Night after night after night after night for the past three weeks I’m awake well past 4:00 am. Last night I was awake until 3:10 am, just awake, not anxious awake or fearful awake or even we-leave-for-Prague-in-six-hours awake. Just awake even after swallowing three milligrams of Clonazepam.
I still awaken at 7:30 or 8:00 or 9:10 am. Today my day didn’t start until 3:00 pm. But I can’t untangle the ball of yarn because I can’t pinpoint the beginning of this wakefulness: Is it one of three dire maladies that come and go like my sanity was a delicatessen (and bedeviled generations since expelled from Pandora’s Box with other evils) or if the distress of my brother’s death only appears in solitude; then today this torment advanced by adding a threatening malaise. Teasing the debilitating effects of mental illness with the expeditious death of my brother, my routines have been stirred, causing an atypical night/day composition causing great distress and exhibiting itself in one of three years in great part by one three infirmities: 1) Mania (this ain’t a party; 2) Depression (which routinely involves sleep; or, 3) Grief.

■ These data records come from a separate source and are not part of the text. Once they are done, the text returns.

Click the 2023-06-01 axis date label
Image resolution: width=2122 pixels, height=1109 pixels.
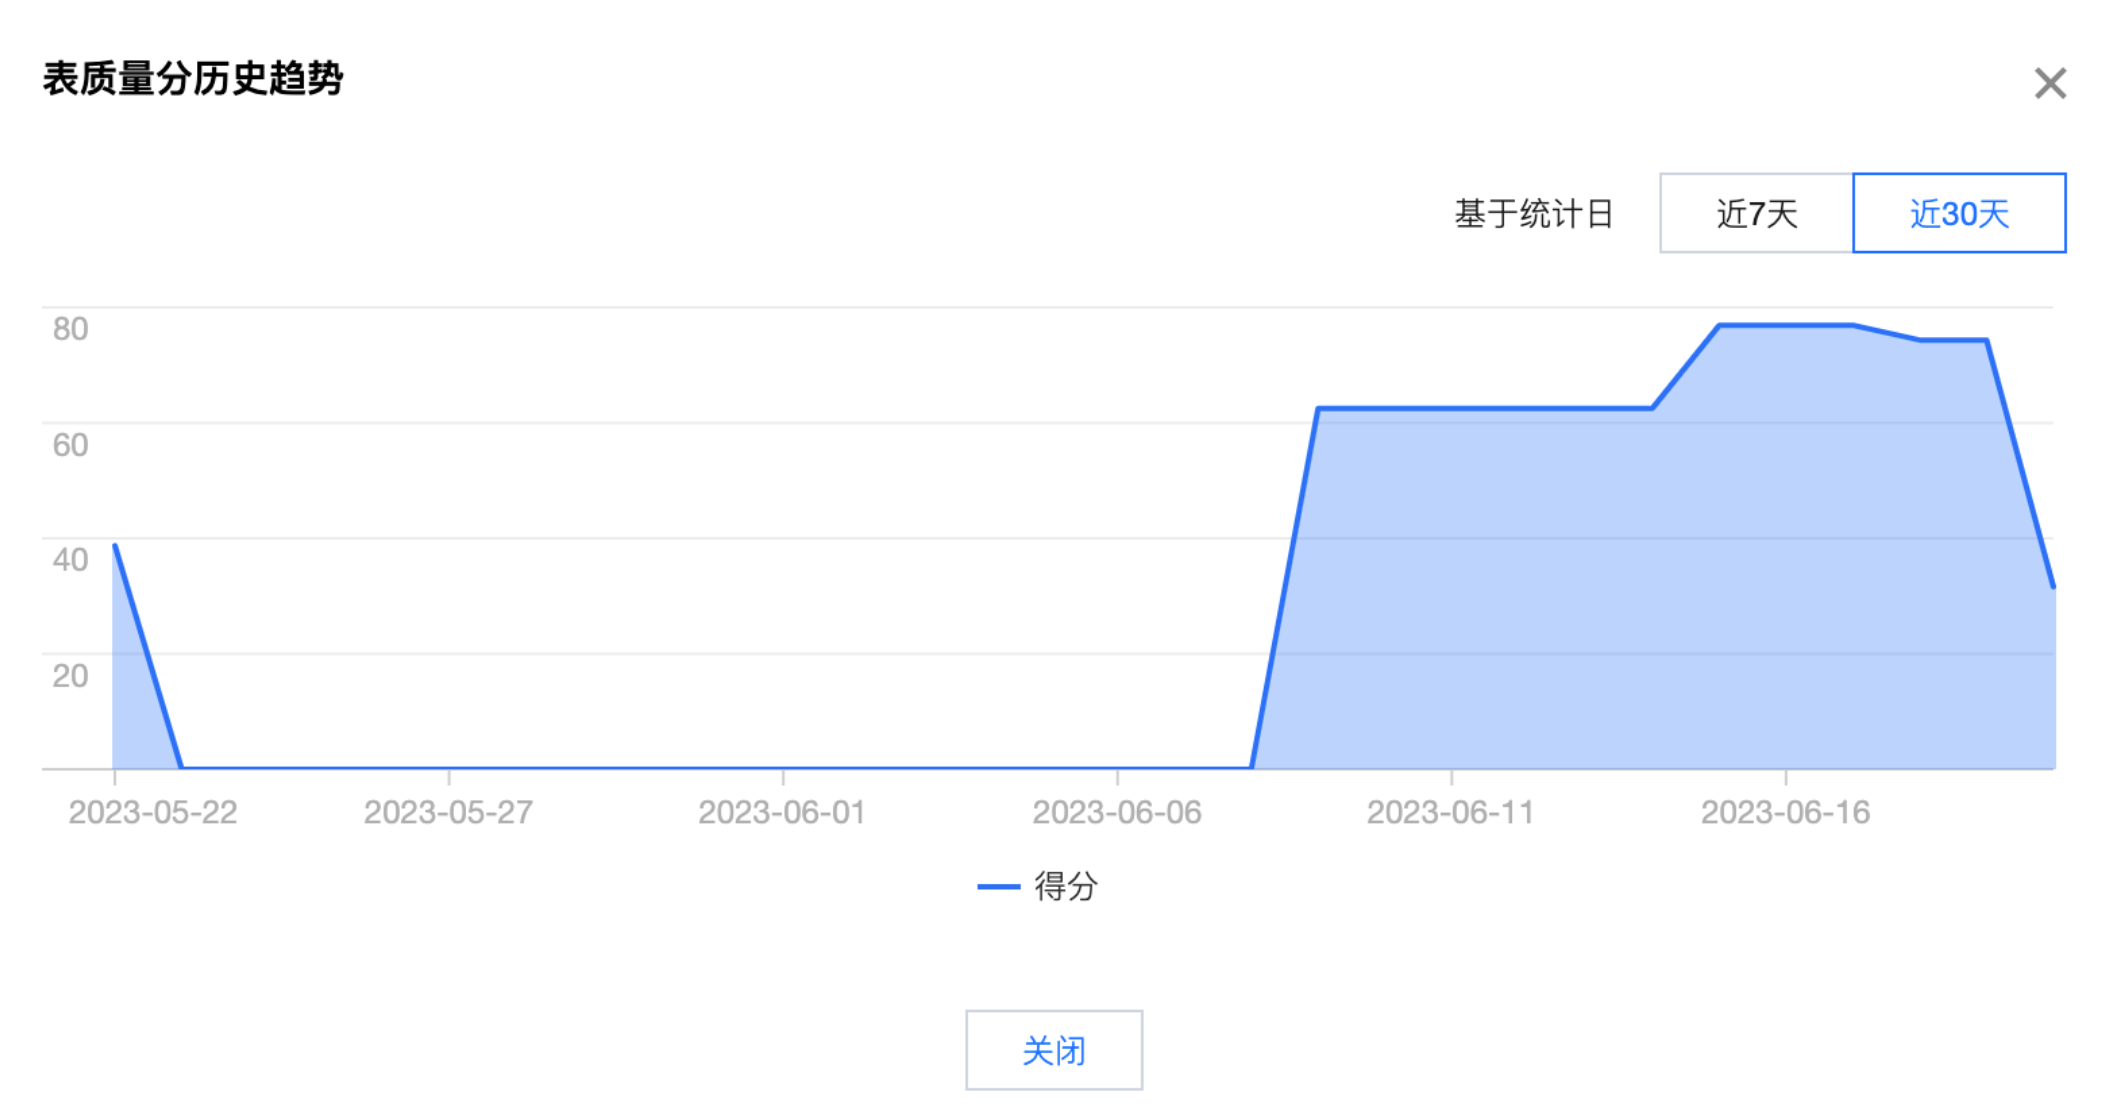coord(782,812)
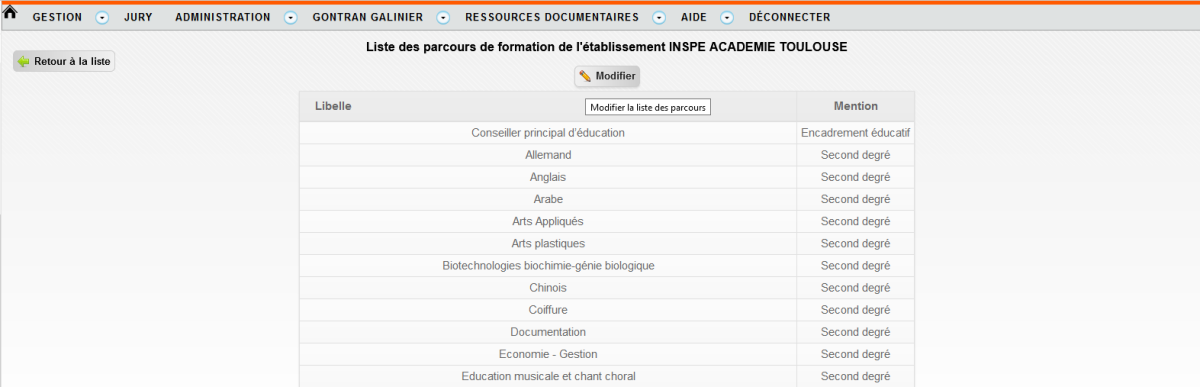Expand the dropdown arrow after GONTRAN GALINIER
This screenshot has height=387, width=1200.
[443, 18]
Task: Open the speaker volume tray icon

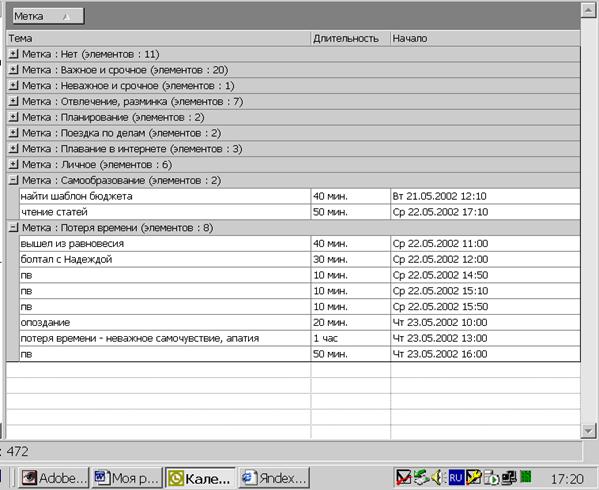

But today, today the symptoms were clear: sleeping well into the morning, sitting on the side of the bed for two hours; no concept of passing time. When I first was diagnosed we accepted odd sleep patterns as a component of bipolar. But now, when the inevitable death became evitable, my grief churned the sediment of negative memories, their decay rising to the surface like the Magic Eightball, and I precisely recall that day or incident or mounds of work to what? End in death? Four years now sours like wet rags lying on the basement floor for two weeks and turn into deep, powerful, and dangerous emotions like hate, retribution, and bitterness which poison even my brightest memories like an elixir or potion.
And today I feel like shit; disinterested, loathsome, hopeless, belongings reduced to ordinary objects; all over, two men smiling or laughing in picture frames remain unrecognizable; too many functional, but inefficient appliances, especially my computer. In order to simply write I’d have to troubleshoot half a dozen issues:the writing is slow to the surface anyhow, and when buoyant is likely to blather on about how shitty I feel, and how long am I expected to stave off this darkness?
Oh yeah, and when will someone like me rush to my side and avail his own life to repair mine? When will that be? When do you think? How long did you wait? When generosity runs as thin as this a damning selfishness takes a seat at my table: “Hear you’re tired of saving people even when you’re risking yourself. Hear you’re looking for your “generous man” to shoulder your burden and top-off your short-comings. Well, today’s your lucky day, ’cause they sent me instead. I’m what you’d call Selfishness.”